It can be an impromptu hurdle or pommel horse. The sport, which resembles gymnastics without the gym, or skateboarding without a skateboard, depends as much on your view of the world around you as your skill in negotiating the terrain.

The name means obstacle course in French and the goal of the sport’s traceurs, also known as freerunners, is to run, jump, vault or climb over obstacles in the most fluid manner possible.

“A lot of people call it urban gymnastics, but there’s more of an art to it. You use the landscape around you to try to create movement, to flow across the landscape,” said Sam Slater, 20, of Glen Burnie, a junior at McDaniel College in Westminster.

“You’re trying to continuously keep moving. You practice a lot of different movements while you’re jogging from Point A to Point B. You’re not hindered by walls or anything that comes up.”

Illustrating the point while casually jogging across campus, fellow student Brian Belida leaps, arms outstretched in front of him. His hands land on a low wall running along a path above a small drop. He pulls his legs through his arms, dropping onto his feet a few feet below.

“As long as you’re getting over the object, it doesn’t matter what you do,” said Belida, 20, a junior from Rockville.

No equipment required

Stairs? Why climb?

Try the two approach, not from the front, but from the side, grabbing the rail and flipping over the top.

“It’s different thinking. You just never think, ‘Hey, I can do that’ — but you can,” said Mark Toorock of Urban Freeflow. “The guys who do it well, they make it look easy.”

Belida said he used to inline skate but became interested in parkour after he and Slater saw a story on television and downloaded videos of various moves. He now prefers parkour because it does not require any equipment.

The two are now the most devoted of a group of about a half dozen at the school.

“Colleges are really good places. They have excellent architecture. Everything is made for walking — pathways, steps and ledges and different cool architecture,” Belida said.

The sport also doesn’t leave marks on pavement, benches and rails, as skateboarding and inline skating can, he said.

The group wrote a letter explaining the sport to the college’s campus safety department and have been well accepted, they say.

Slater scraped his shin recently, requiring a few stitches, but aside from that, he said there have been no major injuries.

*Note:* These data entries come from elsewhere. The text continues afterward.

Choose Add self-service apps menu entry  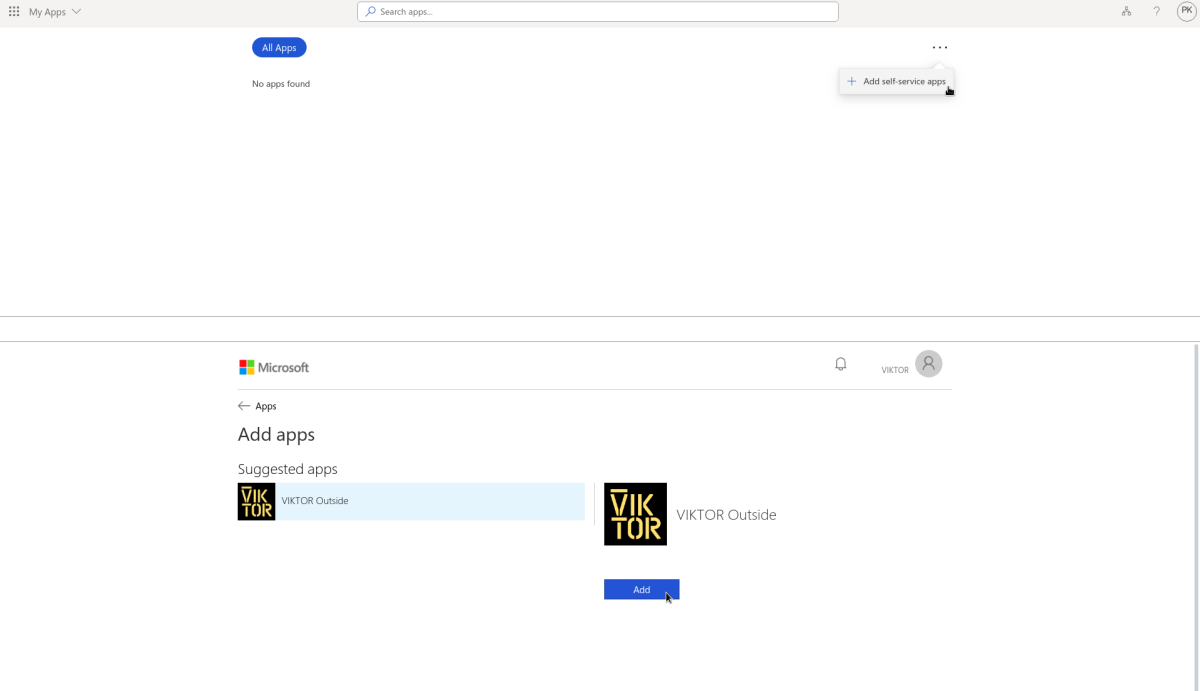(x=896, y=82)
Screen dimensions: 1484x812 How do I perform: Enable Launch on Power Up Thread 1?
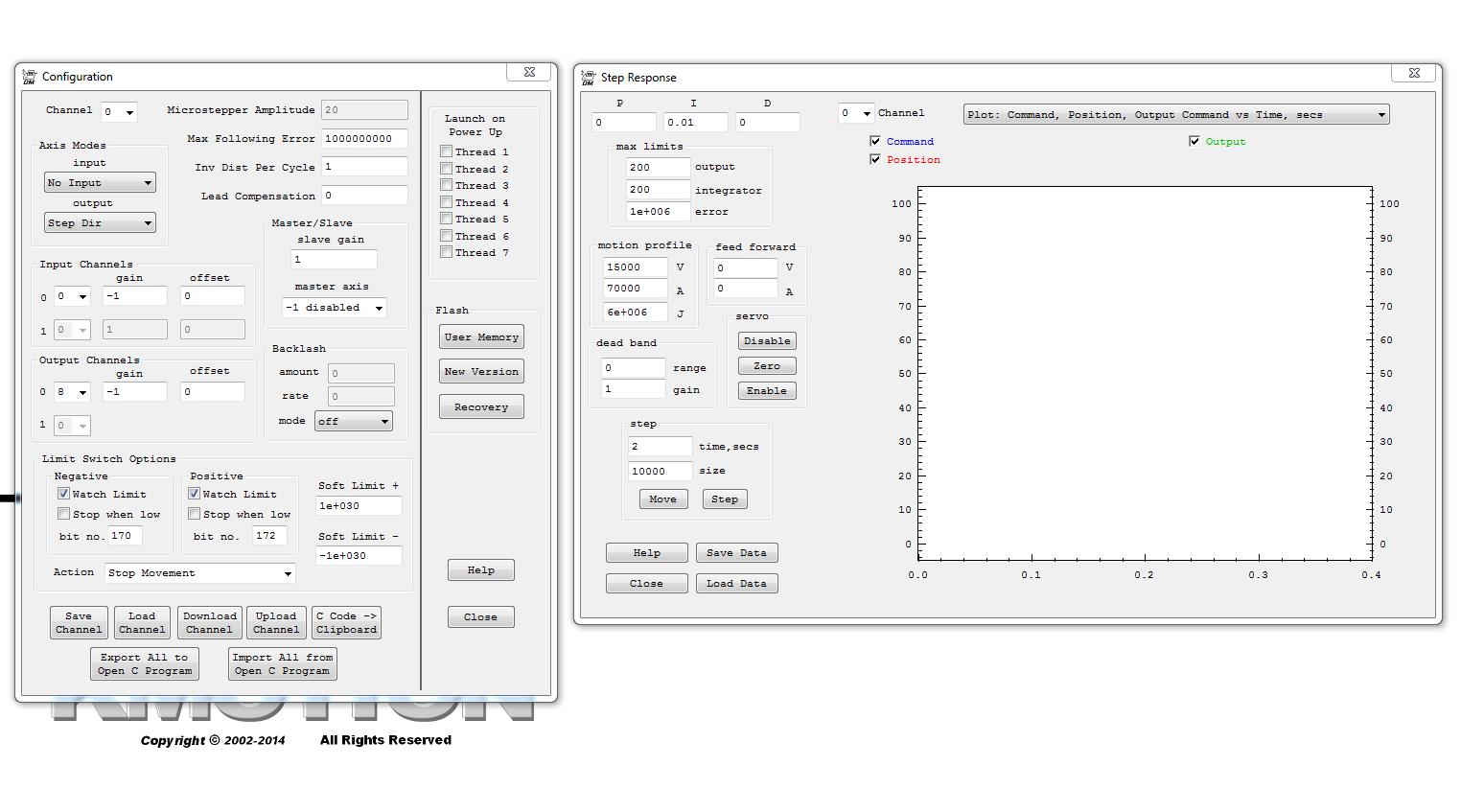pyautogui.click(x=447, y=151)
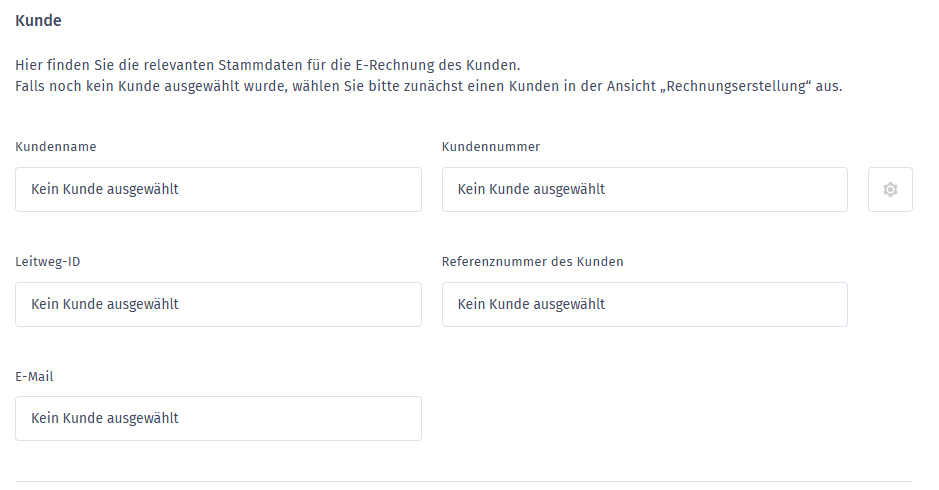Select the Kundennummer label text
This screenshot has height=490, width=939.
pyautogui.click(x=490, y=147)
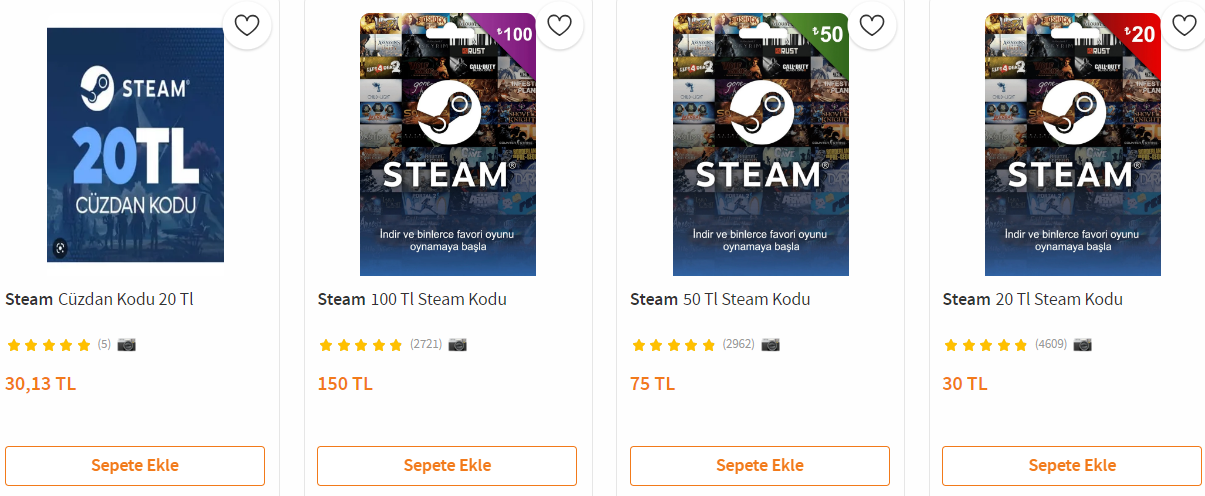Open the purple 100 Steam card image
Viewport: 1205px width, 496px height.
(x=448, y=145)
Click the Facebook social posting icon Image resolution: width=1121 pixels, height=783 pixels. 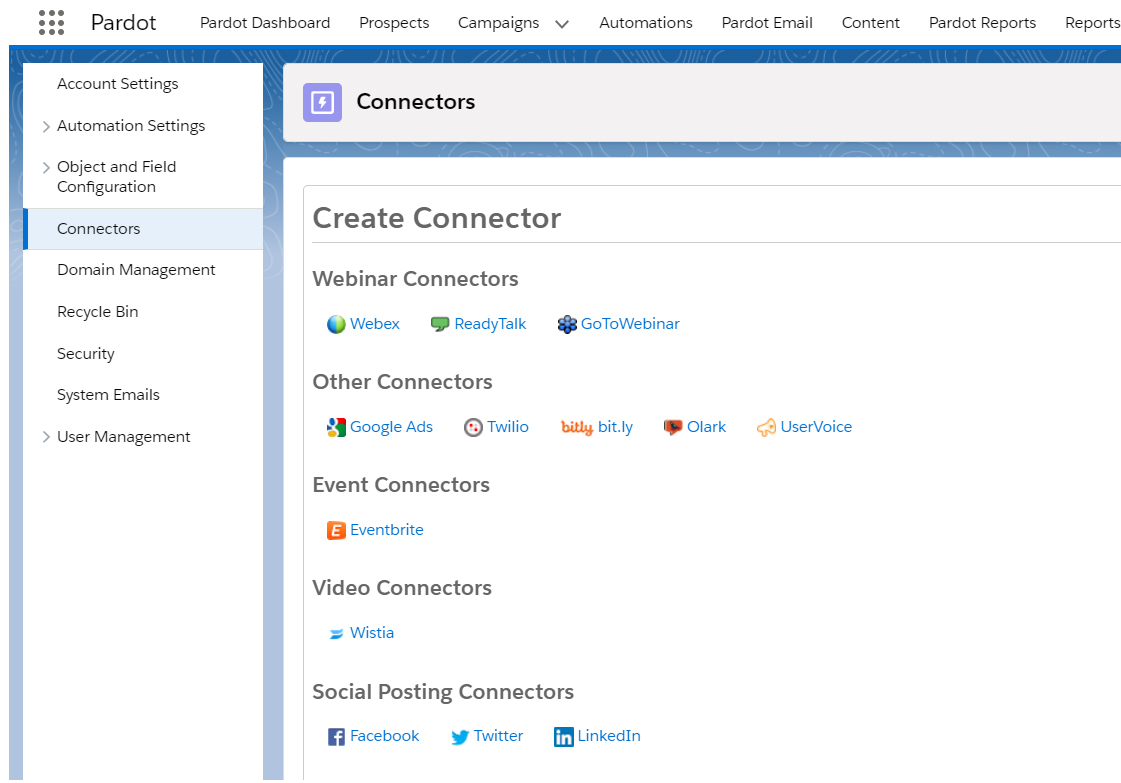pyautogui.click(x=334, y=736)
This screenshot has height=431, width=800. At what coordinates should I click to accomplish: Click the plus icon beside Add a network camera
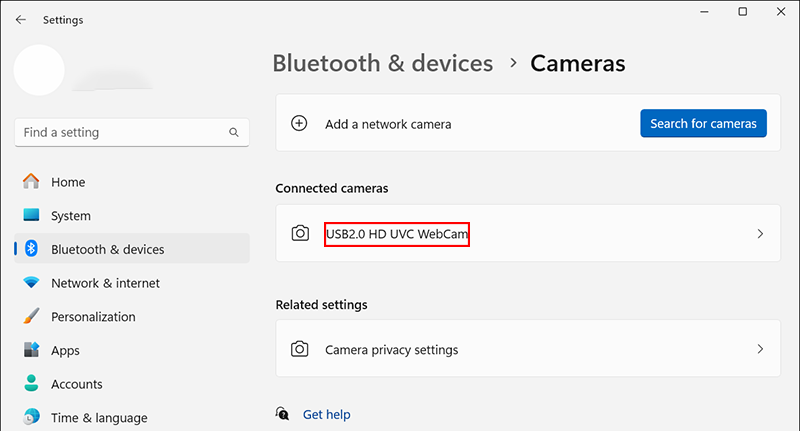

Members like to go out several times a week for 20 minutes or a half hour around campus and sometimes attend larger weekend gatherings, called jams.

Spreading internationally

Freerunners use movements such as the kong vault, or cat-pass, skipping over an object by passing your feet between your hands and underneath your body. Then there’s the tic-tac, a quick one-footed step over an object. Walls are scaled, often with a quick run-up, and then jumped over.

While leaps from heights are part of parkour, traceurs try to land softly, or land and roll to dissipate the energy of the fall. The ideal approach is to be like water flowing down a stream. When it meets a boulder, it flows around it and continues on, according to the Urban Freeflow site.

Since its inception in 1987, it has spread internationally, with groups in Brazil, Britain, Canada, Sweden and the United States.

Aficionados have a different view on their environment, according to Sebastien Foucan, who is acknowledged as one of the founders of the movement, along with David Belle. Practicing parkour is to “discover the forests from top to bottom” and explore the “unlimited diversity of the spaces that are offered to us,” Foucan wrote on another Web site devoted to the sport.

Toorock, 34, of Berkeley Heights, N.J., estimates there are 1,000 freerunners in the United States, including more than 600 registered on his Web site. California has the most, followed by New York and Massachusetts, with a large contingent in Maryland and Virginia.

Homer Azari, 19, a student at the University of Illinois-Chicago, said as many as 10 freerunners practice in his group. Also a boxer and a runner, Azari said he likes the freedom of parkour.

“Other sports have these rules that inhibit you. This one you’re only bounded by your surrounding,” he said.